Вспомнил он как-то обо всем и устыдился своей горячности, с какой воспринял поначалу это дело.

«Перепугался чего-то, — упрекал он себя. — А чего? Ну, увлекся мужик? Ну и что? С кем не бывает. Ну, знатный он человек. Герой, видный… Нехорошо, конечно… Но теперь, кажется, все само собой улеглось, а я паниковал. Вот так часто бывает: столкнешься неожиданно нос к носу с каким-то делом, и покажется оно тебе огромным и страшным, а отойдешь на расстояние, и только тогда увидишь его настоящие размеры. — И посмеялся над собой, доведя эту мысль до крайности: — А ты уходи от всякого дела как можно дальше, тогда каждое покажется тебе с комариный нос и жизнь сразу станет легкой и беззаботной… Но бамбизовское — это действительно не дело, не надо было придавать ему значения и поднимать такой шум. Проявил принципиальность!.. Теперь стыдно человеку в глаза смотреть…»

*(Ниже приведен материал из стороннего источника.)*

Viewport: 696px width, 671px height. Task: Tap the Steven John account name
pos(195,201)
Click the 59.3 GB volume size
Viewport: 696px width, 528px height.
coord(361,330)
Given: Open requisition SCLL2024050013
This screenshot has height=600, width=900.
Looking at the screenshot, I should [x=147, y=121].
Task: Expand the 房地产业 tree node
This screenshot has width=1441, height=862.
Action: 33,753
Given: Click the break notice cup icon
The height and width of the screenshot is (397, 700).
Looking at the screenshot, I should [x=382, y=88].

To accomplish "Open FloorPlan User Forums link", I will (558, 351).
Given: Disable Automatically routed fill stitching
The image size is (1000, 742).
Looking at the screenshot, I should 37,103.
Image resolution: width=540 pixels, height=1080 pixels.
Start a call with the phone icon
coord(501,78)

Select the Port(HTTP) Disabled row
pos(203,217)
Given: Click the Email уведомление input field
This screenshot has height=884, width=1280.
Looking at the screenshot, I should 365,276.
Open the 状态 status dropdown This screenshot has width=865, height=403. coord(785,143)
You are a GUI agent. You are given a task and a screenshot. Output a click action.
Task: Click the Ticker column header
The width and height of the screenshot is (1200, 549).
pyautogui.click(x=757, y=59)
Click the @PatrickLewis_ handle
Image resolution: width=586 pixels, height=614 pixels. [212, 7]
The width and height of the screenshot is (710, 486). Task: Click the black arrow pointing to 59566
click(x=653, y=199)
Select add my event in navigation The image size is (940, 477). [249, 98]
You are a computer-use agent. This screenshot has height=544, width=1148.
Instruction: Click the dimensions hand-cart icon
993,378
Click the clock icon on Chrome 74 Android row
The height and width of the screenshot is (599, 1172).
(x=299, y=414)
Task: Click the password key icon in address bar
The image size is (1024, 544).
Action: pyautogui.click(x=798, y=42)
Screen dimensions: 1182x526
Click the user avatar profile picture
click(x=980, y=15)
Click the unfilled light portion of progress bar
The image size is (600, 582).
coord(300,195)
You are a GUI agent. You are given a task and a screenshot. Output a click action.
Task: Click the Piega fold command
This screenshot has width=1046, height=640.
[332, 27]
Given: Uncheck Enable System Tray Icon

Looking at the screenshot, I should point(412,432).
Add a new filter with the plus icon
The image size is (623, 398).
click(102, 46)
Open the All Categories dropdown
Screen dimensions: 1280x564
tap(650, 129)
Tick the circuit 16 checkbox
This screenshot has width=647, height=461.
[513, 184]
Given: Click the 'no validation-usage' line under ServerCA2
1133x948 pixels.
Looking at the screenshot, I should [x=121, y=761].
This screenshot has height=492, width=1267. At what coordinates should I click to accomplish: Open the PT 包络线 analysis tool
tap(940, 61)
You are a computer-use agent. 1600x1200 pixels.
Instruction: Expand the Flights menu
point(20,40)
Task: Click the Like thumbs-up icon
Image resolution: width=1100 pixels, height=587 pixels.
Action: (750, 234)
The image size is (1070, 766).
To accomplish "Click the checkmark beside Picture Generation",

Но Потапов рано списал это дело. Вновь оно всплыло совсем неожиданно, как раз накануне отъезда областной делегации на Кубань «за опытом». В эту делегацию от Зарайского района входили Потапов и Бамбизов. Потапов сидел у себя в кабинете, отдавал по телефону последние распоряжения на ту десятидневку, что будет отсутствовать, поджидал Бамбизова — вместе они поедут в область.